WORK ORDER
Among the entries that follow, find every line with the word "BROWN" and list it.

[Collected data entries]
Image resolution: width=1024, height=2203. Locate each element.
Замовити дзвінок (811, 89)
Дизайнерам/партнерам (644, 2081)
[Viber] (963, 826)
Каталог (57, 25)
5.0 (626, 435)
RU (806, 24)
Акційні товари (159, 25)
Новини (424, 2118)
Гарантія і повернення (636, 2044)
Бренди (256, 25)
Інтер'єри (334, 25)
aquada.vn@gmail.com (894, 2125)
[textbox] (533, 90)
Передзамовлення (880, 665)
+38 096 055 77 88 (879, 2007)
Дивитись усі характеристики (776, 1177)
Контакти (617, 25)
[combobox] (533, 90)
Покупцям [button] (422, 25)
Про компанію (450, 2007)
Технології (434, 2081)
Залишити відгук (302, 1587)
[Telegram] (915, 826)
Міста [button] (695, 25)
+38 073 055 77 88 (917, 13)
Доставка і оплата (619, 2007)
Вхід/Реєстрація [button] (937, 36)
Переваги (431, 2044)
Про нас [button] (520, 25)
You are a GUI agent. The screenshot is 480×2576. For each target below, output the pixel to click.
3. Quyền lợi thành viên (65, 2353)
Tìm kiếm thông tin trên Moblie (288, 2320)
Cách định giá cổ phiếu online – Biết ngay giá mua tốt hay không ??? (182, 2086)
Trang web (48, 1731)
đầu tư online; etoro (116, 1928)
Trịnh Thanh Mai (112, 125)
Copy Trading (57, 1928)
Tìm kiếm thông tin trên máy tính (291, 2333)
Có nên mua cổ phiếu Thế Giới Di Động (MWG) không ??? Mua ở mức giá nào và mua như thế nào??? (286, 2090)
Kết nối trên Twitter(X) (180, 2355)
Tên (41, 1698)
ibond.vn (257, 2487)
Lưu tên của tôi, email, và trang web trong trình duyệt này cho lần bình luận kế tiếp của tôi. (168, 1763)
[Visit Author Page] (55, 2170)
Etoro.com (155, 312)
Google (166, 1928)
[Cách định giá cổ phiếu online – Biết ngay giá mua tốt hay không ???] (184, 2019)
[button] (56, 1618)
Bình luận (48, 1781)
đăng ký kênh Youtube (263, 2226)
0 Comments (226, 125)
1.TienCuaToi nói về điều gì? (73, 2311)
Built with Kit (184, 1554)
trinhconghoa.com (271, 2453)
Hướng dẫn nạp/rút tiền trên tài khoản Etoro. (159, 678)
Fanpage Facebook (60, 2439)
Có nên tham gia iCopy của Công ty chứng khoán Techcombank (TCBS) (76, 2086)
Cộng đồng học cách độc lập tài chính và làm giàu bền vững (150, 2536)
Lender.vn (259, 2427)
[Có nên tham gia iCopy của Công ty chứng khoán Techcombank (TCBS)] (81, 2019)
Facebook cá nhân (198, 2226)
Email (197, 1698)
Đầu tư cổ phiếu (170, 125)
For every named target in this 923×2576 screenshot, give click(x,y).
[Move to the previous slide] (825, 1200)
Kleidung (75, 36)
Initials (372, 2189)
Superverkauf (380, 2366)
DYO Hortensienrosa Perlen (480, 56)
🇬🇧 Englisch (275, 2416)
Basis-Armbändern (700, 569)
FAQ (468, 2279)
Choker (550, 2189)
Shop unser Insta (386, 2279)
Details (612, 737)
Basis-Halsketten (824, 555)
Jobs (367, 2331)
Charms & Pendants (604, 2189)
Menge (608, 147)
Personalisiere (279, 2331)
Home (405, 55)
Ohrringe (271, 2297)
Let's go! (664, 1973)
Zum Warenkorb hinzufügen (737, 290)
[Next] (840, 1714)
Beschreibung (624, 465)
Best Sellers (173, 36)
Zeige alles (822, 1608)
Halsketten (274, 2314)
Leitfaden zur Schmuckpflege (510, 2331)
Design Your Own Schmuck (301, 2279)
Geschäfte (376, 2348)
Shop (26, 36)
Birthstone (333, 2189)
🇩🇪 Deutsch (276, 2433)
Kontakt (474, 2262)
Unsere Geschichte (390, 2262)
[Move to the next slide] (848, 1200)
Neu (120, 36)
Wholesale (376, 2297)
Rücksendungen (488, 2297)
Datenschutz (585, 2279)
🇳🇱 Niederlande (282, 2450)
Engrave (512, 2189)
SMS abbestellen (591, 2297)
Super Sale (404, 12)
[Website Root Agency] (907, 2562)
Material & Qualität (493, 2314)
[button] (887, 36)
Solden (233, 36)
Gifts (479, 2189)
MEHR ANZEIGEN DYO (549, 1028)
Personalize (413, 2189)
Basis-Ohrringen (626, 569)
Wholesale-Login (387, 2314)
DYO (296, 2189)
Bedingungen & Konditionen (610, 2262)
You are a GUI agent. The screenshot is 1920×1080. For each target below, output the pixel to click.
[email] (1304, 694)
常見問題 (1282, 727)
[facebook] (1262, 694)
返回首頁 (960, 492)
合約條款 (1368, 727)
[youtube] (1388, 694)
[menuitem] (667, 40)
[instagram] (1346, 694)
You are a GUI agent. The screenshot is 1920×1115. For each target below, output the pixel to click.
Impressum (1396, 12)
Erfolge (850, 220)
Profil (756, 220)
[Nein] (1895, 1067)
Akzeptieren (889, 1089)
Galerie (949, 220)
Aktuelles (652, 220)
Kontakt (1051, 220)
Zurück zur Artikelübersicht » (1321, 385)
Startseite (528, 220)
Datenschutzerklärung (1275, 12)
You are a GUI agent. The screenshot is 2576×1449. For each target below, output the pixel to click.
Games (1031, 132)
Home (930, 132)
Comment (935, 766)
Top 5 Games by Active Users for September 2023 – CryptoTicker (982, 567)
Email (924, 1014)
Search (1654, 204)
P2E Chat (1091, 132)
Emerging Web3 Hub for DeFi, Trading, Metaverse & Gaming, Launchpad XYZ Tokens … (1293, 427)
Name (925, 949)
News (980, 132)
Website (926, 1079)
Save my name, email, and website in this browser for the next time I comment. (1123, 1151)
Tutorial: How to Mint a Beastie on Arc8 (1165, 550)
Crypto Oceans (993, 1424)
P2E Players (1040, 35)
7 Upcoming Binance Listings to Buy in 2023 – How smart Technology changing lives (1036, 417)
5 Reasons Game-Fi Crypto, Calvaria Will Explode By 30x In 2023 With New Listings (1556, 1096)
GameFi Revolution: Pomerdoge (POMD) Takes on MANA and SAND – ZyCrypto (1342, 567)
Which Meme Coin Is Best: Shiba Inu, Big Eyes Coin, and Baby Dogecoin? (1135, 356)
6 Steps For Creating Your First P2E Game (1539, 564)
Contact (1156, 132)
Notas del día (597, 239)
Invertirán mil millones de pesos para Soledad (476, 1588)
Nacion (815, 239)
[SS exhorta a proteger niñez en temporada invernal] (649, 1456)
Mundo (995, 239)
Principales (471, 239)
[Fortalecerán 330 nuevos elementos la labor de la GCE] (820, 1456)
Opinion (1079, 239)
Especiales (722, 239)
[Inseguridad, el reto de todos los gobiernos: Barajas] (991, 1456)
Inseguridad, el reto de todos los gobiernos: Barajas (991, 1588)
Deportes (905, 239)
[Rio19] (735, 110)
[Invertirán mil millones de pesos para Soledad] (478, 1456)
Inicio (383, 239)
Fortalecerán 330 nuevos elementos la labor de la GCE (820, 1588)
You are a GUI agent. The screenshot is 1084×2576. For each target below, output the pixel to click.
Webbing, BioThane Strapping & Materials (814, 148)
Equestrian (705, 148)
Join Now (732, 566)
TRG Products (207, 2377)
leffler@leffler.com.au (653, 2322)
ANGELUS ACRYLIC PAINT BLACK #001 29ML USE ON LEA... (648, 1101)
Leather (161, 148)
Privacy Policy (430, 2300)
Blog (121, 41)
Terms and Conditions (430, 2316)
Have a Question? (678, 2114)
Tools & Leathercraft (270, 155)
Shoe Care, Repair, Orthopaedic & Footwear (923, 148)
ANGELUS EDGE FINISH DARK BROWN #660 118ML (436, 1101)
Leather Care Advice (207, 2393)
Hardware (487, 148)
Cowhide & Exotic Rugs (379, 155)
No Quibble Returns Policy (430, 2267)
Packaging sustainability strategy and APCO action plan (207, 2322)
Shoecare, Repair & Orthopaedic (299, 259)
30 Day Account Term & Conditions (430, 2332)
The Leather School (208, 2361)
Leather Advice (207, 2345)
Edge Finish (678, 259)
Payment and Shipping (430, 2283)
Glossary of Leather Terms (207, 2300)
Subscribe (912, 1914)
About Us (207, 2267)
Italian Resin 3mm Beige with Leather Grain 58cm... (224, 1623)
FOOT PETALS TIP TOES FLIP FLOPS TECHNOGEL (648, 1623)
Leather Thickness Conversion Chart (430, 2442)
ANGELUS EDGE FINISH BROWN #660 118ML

OUTPUT OF THE EXERCISE
ANGELUS EDGE FINISH DARK BROWN #660 118ML (436, 1101)
ANGELUS EDGE FINISH BROWN #660 118ML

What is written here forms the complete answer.